Problem statement: Reproduce the lines from the one containing "This screenshot has height=720, width=1280. In" through the one containing "Looking at the image, I should click on (274, 547).", substituting "Core Metrics" for "Key Metrics" and keeping everything else intact.

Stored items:
┄┄┄┄┄┄┄┄┄┄┄┄┄┄┄┄┄┄┄┄

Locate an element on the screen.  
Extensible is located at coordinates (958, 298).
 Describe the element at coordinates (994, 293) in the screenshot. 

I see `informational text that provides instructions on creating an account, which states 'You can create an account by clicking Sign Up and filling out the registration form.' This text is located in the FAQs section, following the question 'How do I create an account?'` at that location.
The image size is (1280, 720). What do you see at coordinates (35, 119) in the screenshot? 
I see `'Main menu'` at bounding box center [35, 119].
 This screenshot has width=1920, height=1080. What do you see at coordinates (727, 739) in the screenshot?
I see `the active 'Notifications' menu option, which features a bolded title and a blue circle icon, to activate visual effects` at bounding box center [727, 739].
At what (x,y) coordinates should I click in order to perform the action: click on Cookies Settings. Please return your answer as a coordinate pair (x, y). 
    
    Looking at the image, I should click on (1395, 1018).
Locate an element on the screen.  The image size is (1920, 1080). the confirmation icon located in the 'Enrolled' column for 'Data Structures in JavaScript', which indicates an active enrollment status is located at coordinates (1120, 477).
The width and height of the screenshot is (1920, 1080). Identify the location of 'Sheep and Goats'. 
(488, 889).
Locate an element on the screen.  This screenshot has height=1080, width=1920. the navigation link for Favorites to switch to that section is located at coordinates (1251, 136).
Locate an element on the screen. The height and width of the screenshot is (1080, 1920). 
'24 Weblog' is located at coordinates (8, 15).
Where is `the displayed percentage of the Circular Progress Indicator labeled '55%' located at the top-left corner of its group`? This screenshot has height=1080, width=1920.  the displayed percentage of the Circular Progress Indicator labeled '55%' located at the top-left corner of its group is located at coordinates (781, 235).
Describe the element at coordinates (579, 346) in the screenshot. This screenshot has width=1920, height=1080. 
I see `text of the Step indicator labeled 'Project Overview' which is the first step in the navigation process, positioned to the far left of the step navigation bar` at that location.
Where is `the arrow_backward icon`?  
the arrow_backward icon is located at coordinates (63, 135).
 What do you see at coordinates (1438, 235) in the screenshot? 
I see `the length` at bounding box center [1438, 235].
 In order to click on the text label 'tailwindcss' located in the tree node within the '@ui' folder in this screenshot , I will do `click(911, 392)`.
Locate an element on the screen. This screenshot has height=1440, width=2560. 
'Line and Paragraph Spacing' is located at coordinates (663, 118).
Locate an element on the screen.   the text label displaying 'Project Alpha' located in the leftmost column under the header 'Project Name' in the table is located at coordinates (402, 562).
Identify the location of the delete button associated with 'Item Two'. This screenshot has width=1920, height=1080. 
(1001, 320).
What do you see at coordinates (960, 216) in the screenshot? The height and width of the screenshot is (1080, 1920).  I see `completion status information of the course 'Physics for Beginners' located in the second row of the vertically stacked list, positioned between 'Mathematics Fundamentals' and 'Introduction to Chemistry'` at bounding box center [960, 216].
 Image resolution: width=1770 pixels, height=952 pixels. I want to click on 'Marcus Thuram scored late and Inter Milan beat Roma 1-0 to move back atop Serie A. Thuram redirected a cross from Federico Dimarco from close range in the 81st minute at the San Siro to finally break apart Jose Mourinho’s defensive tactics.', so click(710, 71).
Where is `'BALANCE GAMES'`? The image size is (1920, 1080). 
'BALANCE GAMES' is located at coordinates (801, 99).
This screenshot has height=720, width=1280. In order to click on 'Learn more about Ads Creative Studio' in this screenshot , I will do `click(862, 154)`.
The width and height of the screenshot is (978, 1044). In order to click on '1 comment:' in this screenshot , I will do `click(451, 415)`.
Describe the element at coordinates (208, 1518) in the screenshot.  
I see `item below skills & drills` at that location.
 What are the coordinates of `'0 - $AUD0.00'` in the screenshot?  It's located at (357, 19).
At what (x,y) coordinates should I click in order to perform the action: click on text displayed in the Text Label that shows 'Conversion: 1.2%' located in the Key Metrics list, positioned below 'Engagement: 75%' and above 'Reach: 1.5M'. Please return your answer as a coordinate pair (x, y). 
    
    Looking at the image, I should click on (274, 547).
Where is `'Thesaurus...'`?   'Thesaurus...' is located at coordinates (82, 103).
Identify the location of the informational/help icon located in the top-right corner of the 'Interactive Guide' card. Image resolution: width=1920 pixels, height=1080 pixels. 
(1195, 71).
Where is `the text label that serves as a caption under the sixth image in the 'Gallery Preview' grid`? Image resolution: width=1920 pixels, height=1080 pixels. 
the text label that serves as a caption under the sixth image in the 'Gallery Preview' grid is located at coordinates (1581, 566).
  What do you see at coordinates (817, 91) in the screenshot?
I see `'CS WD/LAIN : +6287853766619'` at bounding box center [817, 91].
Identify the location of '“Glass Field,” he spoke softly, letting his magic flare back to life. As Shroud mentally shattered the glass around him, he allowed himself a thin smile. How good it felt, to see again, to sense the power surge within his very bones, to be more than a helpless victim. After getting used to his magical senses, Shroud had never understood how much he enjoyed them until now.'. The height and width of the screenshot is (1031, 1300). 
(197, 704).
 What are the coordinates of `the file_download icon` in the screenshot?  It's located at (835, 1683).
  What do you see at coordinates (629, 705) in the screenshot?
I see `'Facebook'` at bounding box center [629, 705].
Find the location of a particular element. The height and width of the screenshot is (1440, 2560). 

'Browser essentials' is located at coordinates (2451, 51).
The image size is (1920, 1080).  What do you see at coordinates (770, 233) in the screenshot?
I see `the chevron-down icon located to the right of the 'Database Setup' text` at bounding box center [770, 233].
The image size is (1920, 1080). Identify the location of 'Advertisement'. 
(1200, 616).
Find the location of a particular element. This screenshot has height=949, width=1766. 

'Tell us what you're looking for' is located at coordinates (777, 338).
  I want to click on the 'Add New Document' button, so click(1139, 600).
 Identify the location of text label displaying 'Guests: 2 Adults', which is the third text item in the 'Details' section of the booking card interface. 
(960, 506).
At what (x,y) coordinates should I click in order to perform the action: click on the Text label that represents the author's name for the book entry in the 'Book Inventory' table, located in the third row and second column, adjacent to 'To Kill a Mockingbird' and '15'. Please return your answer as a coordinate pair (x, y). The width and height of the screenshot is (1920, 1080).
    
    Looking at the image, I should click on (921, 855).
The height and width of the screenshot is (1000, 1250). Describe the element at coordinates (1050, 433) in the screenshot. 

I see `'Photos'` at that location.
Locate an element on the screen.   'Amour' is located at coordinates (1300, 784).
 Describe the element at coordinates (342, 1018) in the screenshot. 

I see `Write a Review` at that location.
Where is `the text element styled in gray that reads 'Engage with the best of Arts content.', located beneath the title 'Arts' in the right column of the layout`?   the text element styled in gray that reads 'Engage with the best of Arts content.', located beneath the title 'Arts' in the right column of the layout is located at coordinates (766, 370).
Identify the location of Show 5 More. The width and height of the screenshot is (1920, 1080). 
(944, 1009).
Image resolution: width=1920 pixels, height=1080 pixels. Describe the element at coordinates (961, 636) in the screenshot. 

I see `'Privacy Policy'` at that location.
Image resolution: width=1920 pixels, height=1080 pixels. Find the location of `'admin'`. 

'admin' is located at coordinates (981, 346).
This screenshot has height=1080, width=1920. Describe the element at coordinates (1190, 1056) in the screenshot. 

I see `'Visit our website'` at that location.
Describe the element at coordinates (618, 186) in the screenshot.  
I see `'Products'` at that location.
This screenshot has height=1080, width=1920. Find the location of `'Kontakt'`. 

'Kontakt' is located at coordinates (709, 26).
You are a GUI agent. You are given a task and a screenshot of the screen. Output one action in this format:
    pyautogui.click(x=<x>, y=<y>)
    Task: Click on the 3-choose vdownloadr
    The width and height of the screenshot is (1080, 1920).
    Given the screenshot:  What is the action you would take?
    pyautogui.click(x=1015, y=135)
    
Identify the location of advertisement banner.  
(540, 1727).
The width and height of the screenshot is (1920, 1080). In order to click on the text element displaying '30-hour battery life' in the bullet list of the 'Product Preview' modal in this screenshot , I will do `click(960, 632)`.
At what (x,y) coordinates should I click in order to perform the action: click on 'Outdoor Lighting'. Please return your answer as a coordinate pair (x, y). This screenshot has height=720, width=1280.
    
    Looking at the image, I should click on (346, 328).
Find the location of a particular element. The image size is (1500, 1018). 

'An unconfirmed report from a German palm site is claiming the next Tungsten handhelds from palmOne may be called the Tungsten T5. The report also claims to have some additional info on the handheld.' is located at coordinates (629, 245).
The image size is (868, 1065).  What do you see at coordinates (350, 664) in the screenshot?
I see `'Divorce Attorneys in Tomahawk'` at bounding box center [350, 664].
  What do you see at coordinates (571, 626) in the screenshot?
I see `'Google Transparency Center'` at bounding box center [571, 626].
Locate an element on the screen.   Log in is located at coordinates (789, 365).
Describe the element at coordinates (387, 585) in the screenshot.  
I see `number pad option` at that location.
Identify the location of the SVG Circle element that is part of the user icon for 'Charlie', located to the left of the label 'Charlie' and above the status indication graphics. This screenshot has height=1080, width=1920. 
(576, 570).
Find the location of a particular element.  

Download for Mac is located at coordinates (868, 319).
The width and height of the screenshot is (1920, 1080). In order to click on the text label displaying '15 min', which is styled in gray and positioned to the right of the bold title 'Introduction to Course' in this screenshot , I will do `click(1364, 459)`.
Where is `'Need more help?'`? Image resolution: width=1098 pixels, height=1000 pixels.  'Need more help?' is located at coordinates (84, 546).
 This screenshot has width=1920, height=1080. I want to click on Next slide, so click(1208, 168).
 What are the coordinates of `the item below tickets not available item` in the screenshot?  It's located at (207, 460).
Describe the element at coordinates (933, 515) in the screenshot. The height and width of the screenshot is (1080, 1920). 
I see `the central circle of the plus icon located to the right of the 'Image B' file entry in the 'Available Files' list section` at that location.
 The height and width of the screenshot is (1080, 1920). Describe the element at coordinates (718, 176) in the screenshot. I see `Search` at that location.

┄┄┄┄┄┄┄┄┄┄┄┄┄┄┄┄┄┄┄┄

Written response:
This screenshot has height=720, width=1280. In order to click on 'Learn more about Ads Creative Studio' in this screenshot , I will do `click(862, 154)`.
The width and height of the screenshot is (978, 1044). In order to click on '1 comment:' in this screenshot , I will do `click(451, 415)`.
Describe the element at coordinates (208, 1518) in the screenshot.  
I see `item below skills & drills` at that location.
 What are the coordinates of `'0 - $AUD0.00'` in the screenshot?  It's located at (357, 19).
At what (x,y) coordinates should I click in order to perform the action: click on text displayed in the Text Label that shows 'Conversion: 1.2%' located in the Core Metrics list, positioned below 'Engagement: 75%' and above 'Reach: 1.5M'. Please return your answer as a coordinate pair (x, y). 
    
    Looking at the image, I should click on (274, 547).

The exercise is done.